▶ [Exercise details] Return the data starting at the line containing "Click the Online Support icon" and ending at the end of the data, reproducing each line exactly and including both ends.

▶ [Extracted records]
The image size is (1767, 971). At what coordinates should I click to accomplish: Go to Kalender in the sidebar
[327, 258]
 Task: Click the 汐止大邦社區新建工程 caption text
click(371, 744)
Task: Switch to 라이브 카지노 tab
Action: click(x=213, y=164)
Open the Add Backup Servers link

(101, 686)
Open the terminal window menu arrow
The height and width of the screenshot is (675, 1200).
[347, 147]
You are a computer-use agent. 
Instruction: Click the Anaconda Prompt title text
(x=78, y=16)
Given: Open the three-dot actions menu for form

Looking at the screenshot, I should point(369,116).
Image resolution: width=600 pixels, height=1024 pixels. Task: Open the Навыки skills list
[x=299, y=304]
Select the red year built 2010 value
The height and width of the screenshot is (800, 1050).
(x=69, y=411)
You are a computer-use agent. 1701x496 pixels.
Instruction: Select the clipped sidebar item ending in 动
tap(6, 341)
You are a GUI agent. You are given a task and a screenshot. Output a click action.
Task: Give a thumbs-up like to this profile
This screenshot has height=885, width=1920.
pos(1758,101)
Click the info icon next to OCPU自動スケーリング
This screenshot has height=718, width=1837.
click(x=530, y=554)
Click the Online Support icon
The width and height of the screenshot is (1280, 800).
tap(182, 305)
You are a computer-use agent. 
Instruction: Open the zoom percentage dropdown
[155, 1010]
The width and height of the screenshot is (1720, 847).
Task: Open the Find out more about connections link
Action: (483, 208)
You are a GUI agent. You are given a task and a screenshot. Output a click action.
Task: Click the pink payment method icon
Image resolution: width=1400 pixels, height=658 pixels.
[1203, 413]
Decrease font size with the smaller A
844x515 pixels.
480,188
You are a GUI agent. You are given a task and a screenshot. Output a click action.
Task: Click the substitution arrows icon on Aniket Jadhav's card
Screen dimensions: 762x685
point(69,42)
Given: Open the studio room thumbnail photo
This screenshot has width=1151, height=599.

▶ [Task answer]
Click the Online Support icon
The width and height of the screenshot is (1280, 800).
tap(182, 305)
You are a computer-use agent. 
Instruction: Open the zoom percentage dropdown
[155, 1010]
The width and height of the screenshot is (1720, 847).
Task: Open the Find out more about connections link
Action: (483, 208)
You are a GUI agent. You are given a task and a screenshot. Output a click action.
Task: Click the pink payment method icon
Image resolution: width=1400 pixels, height=658 pixels.
[1203, 413]
Decrease font size with the smaller A
844x515 pixels.
480,188
You are a GUI agent. You are given a task and a screenshot. Output a click action.
Task: Click the substitution arrows icon on Aniket Jadhav's card
Screen dimensions: 762x685
point(69,42)
Given: Open the studio room thumbnail photo
This screenshot has width=1151, height=599.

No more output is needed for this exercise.